Agora, foi a vez do jornal Avante! ter dedicado uma bela prosa (tão bela que é de ficar com os olhos arregalados) à queda do muro de Berlim. Entre outras coisas, diz o seguinte:
A realidade das últimas duas décadas, não só na Alemanha de Leste, mas também na generalidade dos antigos países socialista do Centro e Leste Europeu, já para não falar da URSS, não testemunha qualquer progresso, por mínimo que seja, para o povo, mas antes um tremendo retrocesso económico e social que reduziu à miséria amplas camadas da população, condenou a juventude ao desemprego, privando a grande maioria de uma perspectiva optimista de futuro.
E, citando um antigo chefe de estado da RDA e dando a entender que o autor concorda com as suas afirmações (aqui fica o link, para não retirar a citação de contexto), está escrito:
«Cada vez mais alemães de Leste constatarão que tinham as condições de vida menos deformadas na RDA do que os alemães ocidentais com a economia “social” de mercado; que as crianças da RDA, nas creches, jardins-de-infância e escolas cresciam mais felizes, menos preocupadas, mais bem formadas e mais livres que as crianças da RFA (...).

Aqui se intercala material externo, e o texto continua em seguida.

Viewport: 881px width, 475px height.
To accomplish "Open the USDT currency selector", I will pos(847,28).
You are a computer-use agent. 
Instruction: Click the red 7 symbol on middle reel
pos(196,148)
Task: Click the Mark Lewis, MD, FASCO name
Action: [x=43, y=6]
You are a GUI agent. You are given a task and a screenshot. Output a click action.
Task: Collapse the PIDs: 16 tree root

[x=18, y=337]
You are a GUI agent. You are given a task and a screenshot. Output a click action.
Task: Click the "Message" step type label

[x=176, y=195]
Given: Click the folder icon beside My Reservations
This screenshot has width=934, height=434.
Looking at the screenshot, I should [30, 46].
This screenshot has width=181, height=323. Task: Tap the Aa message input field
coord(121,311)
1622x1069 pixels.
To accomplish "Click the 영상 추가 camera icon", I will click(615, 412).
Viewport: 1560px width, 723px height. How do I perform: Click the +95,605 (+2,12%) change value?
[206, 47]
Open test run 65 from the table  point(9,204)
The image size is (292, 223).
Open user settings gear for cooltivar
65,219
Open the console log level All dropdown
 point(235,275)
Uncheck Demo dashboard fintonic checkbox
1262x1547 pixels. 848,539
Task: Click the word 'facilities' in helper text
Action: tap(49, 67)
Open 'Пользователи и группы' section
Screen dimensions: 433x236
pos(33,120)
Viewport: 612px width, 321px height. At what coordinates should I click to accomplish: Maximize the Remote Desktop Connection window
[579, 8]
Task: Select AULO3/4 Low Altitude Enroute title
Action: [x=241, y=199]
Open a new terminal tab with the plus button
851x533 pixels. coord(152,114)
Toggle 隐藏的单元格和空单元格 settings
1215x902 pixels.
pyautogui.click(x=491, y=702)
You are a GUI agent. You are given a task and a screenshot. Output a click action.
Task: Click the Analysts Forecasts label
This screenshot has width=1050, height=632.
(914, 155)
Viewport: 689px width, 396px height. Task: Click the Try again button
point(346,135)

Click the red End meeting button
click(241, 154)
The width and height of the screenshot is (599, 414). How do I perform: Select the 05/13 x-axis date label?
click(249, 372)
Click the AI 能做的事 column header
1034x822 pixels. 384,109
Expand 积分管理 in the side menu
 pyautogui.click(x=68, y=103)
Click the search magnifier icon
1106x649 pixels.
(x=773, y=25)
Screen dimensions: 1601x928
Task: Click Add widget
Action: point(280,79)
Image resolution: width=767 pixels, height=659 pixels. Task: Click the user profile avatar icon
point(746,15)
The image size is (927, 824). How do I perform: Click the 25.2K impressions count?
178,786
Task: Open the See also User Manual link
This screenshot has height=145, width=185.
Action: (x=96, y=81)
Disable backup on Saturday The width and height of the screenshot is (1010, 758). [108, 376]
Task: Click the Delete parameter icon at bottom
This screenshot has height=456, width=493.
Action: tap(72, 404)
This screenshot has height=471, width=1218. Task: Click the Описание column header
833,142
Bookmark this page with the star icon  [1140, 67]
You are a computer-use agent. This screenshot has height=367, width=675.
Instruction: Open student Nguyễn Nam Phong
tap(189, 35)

Os doentes constatarão que, apesar dos seus atrasos técnicos, o sistema de saúde da RDA os considerava como pacientes e não como objectos comerciais (...) Os artistas compreenderão que a censura da RDA, real ou imaginada, não era tão hostil aos artistas como a censura do mercado (...) Reconhecerão que na vida quotidiana, em particular no local de trabalho, tinham na RDA uma liberdade inigualável.»
Só há duas razões para que textos como este passem sem causar escândalo na sociedade portuguesa. Ou é porque aceitamos o que aqui é dito como sendo uma opinião perfeitamente válida, e consonante com o que na realidade se passava na RDA e na URSS; ou então porque achamos estas afirmações tão insignificantes e boçais, de tão ridículas que são, que já não lhes damos qualquer importância. Resta-me esperar que seja pela segunda razão, pois seria grave adulterarmos os factos mais negros da nossa História. Primeiro, porque seria um desrespeito perante os milhões de mortos pelas mãos do regime da URSS, e em particular por aqueles que morreram a tentar atravessar o muro; segundo, porque seria perigoso que as gerações futuras não conhecessem os erros do passado.
É, aliás, a falta de respeito pelas vítimas que mais me choca. Que se atribue à palavra liberdade um conceito altamente duvidoso... enfim, cada um de nós gostará de viver sob determinado regime político, e não vou discutir gostos. Mas que um partido que tanto gosta de glorificar (e justamente) aqueles que sofreram às mãos da ditadura salazarista, lutando contra ela, decida dedicar um texto à "liberdade inigualável da RDA" e se esqueça de referir as centenas de pessoas que morreram a tentar passar o muro, é no mínimo nojento.